%%

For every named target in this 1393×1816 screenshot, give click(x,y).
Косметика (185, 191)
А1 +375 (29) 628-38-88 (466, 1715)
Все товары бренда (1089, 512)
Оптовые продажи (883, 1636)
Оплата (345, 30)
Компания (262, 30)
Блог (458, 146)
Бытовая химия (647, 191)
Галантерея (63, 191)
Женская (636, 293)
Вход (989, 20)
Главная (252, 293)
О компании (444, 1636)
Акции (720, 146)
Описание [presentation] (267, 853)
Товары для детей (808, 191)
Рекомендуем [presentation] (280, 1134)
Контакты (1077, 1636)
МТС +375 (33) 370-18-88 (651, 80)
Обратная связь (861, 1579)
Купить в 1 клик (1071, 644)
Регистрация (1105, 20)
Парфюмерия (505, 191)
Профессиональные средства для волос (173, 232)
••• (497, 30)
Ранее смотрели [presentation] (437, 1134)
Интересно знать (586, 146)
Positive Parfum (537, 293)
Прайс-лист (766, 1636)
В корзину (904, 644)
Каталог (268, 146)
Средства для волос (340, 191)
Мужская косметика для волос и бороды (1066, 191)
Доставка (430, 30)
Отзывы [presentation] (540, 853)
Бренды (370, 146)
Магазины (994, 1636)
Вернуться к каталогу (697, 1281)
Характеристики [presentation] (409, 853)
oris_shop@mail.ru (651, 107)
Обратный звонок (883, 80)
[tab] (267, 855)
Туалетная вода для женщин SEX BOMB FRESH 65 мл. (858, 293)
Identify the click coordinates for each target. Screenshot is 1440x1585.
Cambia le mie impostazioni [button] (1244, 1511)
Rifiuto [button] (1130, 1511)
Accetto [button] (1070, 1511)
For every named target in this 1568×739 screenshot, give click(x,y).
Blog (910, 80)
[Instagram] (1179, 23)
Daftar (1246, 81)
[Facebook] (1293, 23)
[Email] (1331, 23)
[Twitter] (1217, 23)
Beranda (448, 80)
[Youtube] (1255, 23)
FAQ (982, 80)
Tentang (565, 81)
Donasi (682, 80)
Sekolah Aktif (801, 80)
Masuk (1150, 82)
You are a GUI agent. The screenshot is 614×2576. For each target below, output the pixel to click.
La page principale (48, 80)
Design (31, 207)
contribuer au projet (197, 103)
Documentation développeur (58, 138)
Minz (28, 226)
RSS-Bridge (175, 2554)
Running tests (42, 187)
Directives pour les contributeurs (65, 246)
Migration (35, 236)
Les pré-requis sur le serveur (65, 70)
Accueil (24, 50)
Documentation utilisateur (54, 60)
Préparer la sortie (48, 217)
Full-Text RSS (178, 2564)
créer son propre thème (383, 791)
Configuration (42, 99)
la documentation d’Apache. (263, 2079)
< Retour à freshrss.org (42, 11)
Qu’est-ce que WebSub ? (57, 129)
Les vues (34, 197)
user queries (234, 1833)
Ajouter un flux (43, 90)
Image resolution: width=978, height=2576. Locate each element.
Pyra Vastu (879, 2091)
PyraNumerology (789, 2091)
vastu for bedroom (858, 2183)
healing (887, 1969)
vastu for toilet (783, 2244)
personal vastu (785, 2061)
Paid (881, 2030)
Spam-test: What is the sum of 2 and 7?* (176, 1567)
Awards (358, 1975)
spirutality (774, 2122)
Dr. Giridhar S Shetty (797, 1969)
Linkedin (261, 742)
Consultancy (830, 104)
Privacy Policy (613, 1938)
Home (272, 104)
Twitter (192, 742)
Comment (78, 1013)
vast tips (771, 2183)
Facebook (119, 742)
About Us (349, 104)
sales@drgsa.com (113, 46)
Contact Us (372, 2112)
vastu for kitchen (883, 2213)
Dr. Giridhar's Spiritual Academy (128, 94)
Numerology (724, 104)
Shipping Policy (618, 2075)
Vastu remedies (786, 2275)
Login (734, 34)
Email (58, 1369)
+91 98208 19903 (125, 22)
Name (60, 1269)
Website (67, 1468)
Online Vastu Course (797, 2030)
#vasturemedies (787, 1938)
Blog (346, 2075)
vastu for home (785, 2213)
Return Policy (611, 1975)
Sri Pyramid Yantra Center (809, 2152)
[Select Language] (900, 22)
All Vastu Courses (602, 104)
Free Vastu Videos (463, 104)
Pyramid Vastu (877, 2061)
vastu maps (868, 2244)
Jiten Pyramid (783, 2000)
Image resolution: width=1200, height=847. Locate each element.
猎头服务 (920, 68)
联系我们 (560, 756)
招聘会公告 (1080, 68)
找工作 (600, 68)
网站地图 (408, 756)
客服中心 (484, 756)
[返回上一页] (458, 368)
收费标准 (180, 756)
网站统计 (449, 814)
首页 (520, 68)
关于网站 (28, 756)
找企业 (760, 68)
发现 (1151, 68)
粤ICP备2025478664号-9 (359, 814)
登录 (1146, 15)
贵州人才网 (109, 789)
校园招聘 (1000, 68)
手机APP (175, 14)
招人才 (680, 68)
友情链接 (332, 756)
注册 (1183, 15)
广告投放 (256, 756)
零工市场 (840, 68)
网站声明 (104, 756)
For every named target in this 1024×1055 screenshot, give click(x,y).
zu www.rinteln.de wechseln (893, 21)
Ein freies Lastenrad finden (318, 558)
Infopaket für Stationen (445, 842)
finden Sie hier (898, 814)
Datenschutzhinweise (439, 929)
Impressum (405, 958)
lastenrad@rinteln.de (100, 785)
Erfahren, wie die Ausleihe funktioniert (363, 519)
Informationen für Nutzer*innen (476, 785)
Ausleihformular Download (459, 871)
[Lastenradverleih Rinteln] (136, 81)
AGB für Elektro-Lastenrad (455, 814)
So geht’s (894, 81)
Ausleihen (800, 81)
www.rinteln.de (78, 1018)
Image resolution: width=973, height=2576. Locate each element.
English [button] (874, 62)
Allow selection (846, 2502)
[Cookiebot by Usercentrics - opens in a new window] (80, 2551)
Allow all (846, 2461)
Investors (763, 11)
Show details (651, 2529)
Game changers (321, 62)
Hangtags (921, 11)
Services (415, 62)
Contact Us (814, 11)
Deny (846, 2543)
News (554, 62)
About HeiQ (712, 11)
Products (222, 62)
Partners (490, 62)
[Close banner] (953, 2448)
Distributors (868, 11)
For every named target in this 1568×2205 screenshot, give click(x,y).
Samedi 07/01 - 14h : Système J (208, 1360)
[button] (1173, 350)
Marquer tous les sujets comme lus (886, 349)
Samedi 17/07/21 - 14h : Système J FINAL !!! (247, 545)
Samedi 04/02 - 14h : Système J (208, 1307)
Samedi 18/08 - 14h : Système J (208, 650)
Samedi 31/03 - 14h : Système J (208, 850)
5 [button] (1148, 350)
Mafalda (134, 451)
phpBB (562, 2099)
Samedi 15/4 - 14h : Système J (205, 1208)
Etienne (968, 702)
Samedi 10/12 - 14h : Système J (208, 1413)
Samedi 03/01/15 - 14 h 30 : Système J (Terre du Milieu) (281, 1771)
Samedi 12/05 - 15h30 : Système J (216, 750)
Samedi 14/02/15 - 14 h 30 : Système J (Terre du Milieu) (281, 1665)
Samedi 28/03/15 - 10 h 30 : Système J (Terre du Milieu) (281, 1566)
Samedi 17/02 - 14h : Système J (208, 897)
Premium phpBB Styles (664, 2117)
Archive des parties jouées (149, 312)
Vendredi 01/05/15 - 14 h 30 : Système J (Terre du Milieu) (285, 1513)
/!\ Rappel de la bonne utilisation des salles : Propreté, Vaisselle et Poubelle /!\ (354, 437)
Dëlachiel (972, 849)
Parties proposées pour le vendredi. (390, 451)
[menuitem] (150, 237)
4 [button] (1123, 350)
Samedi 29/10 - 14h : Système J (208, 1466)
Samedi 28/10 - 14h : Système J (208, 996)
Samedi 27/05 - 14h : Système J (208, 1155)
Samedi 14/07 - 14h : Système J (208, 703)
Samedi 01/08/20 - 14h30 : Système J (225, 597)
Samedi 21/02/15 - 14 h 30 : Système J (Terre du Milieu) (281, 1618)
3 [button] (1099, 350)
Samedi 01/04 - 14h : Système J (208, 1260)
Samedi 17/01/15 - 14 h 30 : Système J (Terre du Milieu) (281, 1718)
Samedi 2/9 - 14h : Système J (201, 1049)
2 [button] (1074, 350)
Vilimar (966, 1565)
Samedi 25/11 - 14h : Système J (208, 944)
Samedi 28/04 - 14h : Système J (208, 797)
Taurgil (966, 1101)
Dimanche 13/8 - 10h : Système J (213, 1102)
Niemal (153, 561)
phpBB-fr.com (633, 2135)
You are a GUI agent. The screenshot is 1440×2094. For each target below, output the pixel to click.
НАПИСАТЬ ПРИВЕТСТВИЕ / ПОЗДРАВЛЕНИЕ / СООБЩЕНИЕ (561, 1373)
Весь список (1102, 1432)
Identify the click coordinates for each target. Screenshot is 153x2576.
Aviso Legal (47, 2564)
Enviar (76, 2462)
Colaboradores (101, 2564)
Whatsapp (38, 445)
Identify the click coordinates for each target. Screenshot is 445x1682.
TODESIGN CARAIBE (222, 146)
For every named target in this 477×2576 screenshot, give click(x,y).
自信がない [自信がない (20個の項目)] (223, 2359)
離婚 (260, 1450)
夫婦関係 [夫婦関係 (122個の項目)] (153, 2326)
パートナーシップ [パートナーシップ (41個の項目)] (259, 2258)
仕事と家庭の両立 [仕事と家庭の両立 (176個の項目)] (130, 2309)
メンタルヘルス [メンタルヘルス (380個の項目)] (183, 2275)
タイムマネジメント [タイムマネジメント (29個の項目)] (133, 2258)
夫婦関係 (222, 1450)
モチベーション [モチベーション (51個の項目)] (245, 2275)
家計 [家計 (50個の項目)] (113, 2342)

%%

Directions for this task: Rewrite the items from the first line up to and including the line with "oris_shop@mail.ru (651, 107)", keeping every line, and shift each coordinate pair by adding 38 to both its x and y values.

Exercise result:
For every named target in this 1393×1816 screenshot, give click(x,y).
Косметика (223, 229)
А1 +375 (29) 628-38-88 (504, 1753)
Все товары бренда (1127, 550)
Оптовые продажи (921, 1674)
Оплата (383, 68)
Компания (300, 68)
Блог (496, 184)
Бытовая химия (685, 229)
Галантерея (101, 229)
Женская (674, 331)
Вход (1027, 58)
Главная (290, 331)
О компании (482, 1674)
Акции (758, 184)
Описание [presentation] (305, 891)
Товары для детей (846, 229)
Рекомендуем [presentation] (318, 1172)
Контакты (1115, 1674)
МТС +375 (33) 370-18-88 (689, 118)
Обратная связь (899, 1617)
Купить в 1 клик (1109, 682)
Регистрация (1143, 58)
Парфюмерия (543, 229)
Профессиональные средства для волос (211, 270)
••• (535, 68)
Ранее смотрели [presentation] (475, 1172)
Интересно знать (624, 184)
Positive Parfum (575, 331)
Прайс-лист (804, 1674)
В корзину (942, 682)
Каталог (306, 184)
Средства для волос (378, 229)
Мужская косметика для волос и бороды (1104, 229)
Доставка (468, 68)
Отзывы [presentation] (578, 891)
Бренды (408, 184)
Магазины (1032, 1674)
Вернуться к каталогу (735, 1319)
Характеристики [presentation] (447, 891)
oris_shop@mail.ru (689, 145)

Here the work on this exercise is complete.